Cover V13, i01

Article
Listing 1

jan2004.tar

Current: An Open Source Update Server for Red Hat Linux

John Berninger

Beginning with version 6.2, Red Hat distributed a system updater tool called "up2date", which interoperates with the Red Hat Network (RHN) to intelligently download and install system updates and new packages. The client code, per Red Hat's usual business practices, was made publicly available. The server side of this code, however, was not released.

The usefulness of the up2date program was immediately apparent, but the inability to establish a local server for departmental or organizational use hindered some deployment models. Therefore, a project was begun to reverse-engineer the protocol to re-create a server. This effort was made possible by two factors: first, by the fact that the client code was released as open source, and second, that the underlying protocol was an open standard -- XML-RPC.

The result of this development effort is a project called "Current", an open source update server for Red Hat Linux. In this article, I will show how to deploy and maintain a Current server. I will also cover some of the prerequisites for successful installation and use of a Current server, and I'll describe how you can contribute to the Current project.

Background

The Current project started as an unnamed effort by a single sys admin at Duke University -- Hunter Matthews -- and remained so for quite some time. I became involved in the project as the second developer around the time version 0.9.5 of the server code was released, and there was suddenly a lot of work regarding communication, coordination, and code management. Once we established a source code repository, actual development was started again and things moved right along.

The Current development tree is hosted now in a CVS repository at Tigris.org. The CVSROOT for this repository is :pserver:anonCVS@current.tigris.org:/cvs, with no password. This provides anonymous CVS access. Once you've logged in, you need to check out the "current" module.

The present development model is relatively straightforward. We have adopted the same model for release numbers that is used by the Linux kernel; odd-numbered minor versions are development versions, and even-numbered minor versions are production/stable versions.

We also split the code out into functional sections that include an API layer, a database layer, a support layer, and a "main" server layer. The layers are relatively orthogonal as far as behavior. This was done by design to decrease the amount of interdependency in the code. This model allows us to change the API layer relatively easily in case of up2date API changes without worrying about how these changes will impact the database code, and vice versa. The database layer is further subdivided into a generic back-end and database implementation specific back-ends, allowing us to trivially change between database implementations (e.g., MySQL vs. PostgreSQL). We can also take advantage of features of some database implementations that aren't available in others, by isolating the actual database interaction from the general database layer.

General

So far, we only know that Current is the server side of an update tool. Let's take a closer look at what it is and what it does. The main purpose of Current is to provide the missing portions of the up2date tool for systems administrators to keep their systems updated without the necessity of maintaining hundreds or possibly thousands of registrations with RHN. It also allows administrators to customize the package set available to clients without lengthy contract negotiations with Red Hat for custom channel on RHN.

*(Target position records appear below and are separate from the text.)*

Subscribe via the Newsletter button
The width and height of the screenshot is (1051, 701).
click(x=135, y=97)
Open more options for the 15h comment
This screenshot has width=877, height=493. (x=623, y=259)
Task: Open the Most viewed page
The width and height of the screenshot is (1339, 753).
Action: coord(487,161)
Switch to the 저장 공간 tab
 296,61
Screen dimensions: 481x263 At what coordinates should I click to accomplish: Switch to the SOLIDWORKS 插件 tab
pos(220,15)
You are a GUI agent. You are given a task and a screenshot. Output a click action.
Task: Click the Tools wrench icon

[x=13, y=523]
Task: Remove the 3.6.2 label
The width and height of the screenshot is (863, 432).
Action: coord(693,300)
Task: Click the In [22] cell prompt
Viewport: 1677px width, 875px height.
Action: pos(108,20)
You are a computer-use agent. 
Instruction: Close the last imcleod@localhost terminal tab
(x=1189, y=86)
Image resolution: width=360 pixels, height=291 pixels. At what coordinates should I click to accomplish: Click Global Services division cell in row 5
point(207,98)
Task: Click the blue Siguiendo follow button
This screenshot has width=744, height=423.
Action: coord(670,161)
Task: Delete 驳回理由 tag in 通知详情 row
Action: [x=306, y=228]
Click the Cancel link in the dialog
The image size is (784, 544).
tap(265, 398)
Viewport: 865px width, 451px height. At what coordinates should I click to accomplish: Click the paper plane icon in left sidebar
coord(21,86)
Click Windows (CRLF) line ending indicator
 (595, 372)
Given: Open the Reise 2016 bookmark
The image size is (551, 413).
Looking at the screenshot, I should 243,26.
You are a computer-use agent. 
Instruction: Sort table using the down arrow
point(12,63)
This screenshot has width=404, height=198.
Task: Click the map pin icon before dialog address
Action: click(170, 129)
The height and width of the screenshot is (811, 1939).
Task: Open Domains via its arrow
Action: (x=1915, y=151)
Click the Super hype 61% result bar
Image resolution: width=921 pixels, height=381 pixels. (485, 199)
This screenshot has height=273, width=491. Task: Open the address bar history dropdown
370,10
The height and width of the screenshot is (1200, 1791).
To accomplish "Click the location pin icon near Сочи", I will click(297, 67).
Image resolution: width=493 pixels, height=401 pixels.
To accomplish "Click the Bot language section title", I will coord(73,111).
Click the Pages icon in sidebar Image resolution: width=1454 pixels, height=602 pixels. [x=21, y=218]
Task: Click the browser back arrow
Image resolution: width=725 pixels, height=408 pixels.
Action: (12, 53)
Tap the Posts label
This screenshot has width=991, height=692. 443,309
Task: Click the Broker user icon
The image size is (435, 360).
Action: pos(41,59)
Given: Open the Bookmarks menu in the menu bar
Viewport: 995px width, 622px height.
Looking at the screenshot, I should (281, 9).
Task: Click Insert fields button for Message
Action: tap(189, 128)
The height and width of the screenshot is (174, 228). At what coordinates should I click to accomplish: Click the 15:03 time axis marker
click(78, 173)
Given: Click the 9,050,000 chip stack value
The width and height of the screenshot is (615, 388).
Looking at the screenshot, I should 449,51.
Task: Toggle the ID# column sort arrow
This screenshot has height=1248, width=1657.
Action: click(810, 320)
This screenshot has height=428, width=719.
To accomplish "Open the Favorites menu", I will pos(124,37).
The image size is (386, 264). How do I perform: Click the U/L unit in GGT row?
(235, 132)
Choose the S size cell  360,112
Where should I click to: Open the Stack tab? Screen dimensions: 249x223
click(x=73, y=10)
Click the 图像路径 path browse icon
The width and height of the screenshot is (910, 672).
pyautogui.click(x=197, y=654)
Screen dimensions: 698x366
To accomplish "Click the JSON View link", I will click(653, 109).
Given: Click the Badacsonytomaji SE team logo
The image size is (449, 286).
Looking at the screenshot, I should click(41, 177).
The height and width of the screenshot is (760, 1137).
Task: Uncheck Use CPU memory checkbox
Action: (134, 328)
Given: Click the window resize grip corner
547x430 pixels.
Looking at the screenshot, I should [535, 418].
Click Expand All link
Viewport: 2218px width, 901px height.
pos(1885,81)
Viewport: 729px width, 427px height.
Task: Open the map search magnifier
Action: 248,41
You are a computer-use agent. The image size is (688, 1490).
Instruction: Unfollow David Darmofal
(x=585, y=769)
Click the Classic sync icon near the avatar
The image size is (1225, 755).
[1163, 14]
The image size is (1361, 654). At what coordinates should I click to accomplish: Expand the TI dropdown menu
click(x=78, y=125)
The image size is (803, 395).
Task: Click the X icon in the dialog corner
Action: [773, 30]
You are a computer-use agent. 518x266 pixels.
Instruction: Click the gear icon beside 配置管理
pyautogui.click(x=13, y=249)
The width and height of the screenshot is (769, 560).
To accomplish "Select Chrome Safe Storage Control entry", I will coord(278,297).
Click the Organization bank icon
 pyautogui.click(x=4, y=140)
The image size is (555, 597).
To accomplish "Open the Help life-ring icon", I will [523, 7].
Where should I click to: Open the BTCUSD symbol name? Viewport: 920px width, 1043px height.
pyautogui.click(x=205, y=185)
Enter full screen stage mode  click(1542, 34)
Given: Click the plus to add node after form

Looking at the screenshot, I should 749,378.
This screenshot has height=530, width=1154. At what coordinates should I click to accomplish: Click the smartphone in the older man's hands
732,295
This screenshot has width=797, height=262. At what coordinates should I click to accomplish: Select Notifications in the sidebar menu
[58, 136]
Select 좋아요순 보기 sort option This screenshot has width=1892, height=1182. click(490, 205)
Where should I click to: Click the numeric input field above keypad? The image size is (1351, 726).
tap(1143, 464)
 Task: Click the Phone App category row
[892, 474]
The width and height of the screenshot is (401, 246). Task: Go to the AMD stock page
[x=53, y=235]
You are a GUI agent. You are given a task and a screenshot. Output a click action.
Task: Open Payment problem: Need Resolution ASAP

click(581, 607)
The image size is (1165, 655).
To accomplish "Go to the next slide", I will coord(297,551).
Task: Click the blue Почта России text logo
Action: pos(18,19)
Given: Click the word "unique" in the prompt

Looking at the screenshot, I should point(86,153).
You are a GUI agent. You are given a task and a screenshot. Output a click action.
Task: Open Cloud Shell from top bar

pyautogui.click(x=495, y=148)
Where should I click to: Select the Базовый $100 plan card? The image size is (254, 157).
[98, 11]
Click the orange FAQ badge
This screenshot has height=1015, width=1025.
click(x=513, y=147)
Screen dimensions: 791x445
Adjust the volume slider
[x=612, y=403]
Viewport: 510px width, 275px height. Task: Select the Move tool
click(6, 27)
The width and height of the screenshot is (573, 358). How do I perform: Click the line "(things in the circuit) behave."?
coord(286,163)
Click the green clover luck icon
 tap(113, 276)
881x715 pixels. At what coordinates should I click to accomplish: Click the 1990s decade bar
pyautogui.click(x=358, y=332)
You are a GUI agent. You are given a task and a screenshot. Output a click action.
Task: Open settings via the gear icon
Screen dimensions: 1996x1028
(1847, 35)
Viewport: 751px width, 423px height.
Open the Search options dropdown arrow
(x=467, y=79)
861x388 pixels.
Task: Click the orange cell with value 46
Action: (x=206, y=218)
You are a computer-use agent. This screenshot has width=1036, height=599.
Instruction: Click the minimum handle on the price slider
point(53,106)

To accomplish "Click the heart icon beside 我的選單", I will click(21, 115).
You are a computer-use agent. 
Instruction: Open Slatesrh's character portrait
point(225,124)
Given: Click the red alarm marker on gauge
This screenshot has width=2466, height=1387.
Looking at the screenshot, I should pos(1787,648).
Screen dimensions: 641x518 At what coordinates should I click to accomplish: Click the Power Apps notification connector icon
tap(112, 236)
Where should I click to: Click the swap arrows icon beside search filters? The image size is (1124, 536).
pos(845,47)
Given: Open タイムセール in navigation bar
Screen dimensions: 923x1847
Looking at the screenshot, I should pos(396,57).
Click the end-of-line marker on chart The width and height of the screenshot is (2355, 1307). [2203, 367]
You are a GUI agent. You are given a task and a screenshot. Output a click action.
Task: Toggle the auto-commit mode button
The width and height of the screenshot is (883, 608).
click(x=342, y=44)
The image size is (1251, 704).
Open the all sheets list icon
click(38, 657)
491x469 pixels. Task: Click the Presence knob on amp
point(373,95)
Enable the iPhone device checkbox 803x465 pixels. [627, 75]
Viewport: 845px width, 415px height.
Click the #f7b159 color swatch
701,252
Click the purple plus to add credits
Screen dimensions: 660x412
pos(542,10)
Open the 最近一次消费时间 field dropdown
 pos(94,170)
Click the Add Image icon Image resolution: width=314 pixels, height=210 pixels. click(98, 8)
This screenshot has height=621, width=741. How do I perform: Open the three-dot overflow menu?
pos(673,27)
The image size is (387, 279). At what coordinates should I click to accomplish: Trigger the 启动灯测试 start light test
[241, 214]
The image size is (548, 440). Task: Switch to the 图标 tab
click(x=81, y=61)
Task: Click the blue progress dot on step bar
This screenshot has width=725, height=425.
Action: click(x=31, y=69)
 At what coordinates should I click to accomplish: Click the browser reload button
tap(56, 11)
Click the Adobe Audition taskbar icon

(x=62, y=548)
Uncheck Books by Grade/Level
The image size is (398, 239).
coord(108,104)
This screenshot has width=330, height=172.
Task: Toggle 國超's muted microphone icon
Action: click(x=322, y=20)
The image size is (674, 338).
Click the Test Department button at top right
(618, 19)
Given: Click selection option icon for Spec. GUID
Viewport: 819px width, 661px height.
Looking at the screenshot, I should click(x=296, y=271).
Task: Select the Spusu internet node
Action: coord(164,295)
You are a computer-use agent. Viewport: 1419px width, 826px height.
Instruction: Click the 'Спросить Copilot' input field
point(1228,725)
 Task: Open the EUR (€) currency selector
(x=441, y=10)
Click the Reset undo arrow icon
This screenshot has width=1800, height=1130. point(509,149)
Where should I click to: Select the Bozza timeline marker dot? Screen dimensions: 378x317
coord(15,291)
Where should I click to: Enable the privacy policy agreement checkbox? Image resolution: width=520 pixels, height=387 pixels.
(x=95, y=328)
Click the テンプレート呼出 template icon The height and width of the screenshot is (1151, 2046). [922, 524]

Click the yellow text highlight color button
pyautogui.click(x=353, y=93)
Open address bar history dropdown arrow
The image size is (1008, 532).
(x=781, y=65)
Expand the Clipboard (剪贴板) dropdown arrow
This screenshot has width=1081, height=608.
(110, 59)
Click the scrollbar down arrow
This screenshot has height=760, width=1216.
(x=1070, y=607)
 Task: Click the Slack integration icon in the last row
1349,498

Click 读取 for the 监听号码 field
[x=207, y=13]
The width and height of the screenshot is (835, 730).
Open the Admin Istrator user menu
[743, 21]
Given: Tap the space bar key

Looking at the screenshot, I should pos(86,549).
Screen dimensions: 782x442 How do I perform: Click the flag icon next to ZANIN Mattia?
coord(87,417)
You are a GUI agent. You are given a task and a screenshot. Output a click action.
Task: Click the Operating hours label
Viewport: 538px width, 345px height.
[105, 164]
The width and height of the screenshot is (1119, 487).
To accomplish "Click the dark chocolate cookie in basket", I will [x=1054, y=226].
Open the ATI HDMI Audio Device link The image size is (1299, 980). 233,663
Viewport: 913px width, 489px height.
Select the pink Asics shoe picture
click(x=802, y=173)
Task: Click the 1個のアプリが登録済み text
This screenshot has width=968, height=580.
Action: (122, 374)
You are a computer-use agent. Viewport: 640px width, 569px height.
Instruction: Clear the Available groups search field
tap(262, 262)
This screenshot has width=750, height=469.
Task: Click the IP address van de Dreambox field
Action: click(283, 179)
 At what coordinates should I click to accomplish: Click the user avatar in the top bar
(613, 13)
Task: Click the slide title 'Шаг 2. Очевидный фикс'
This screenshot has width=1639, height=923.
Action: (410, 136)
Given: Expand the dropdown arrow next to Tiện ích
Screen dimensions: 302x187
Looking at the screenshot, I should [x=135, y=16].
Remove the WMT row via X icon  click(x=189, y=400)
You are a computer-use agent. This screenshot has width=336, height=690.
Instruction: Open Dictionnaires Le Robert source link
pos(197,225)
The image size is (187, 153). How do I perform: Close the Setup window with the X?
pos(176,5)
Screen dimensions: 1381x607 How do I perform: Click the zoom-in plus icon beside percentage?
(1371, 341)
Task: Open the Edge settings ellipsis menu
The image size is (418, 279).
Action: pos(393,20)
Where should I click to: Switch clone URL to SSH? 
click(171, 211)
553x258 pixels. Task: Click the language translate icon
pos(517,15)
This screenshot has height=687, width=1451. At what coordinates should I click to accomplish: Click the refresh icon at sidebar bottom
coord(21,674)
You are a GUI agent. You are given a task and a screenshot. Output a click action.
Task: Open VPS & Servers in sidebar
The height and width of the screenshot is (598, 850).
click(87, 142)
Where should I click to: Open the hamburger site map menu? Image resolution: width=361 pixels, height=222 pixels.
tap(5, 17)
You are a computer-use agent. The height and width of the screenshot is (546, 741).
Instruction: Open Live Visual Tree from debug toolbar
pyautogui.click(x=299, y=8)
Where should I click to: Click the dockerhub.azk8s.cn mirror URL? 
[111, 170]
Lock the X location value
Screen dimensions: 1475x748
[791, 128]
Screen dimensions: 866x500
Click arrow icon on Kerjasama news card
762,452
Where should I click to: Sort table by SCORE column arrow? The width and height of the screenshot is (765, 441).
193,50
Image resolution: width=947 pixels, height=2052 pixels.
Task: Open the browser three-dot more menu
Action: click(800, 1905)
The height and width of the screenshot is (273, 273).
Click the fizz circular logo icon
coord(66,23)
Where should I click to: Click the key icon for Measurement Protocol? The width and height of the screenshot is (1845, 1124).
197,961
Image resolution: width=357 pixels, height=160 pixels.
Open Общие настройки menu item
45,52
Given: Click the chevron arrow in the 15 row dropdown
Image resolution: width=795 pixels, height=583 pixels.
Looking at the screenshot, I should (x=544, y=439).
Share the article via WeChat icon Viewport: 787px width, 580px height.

The main audience for Current was initially thought to be academic departments and colleges, where the need for a centralized update scheme was critical and where the costs in both capital and time expenditures prohibited the use of RHN. Another ideal environment for Current deployment was thought to be corporate research labs and environments that required either a much more distributed management of channels or a more flexible package management scheme for the channel packages than RHN offered. Current has been adopted by administrators in more environments than we anticipated, however, and we encourage administrators seeking a system update management solution to consider whether Current can meet their needs.

Deployment

The majority of the design, coding, and documentation decisions were made with the goal of easing deployment of the server for organizations wanting to use it to update Red Hat Linux-based systems. Our first goal was to make the installation process understandable to users. This task, of course, involved a great deal of documentation. Our second objective was to make the installation and potential removal of the package a simple matter. Our third, and most important, objective was to not interfere with any pre-existing configurations or applications.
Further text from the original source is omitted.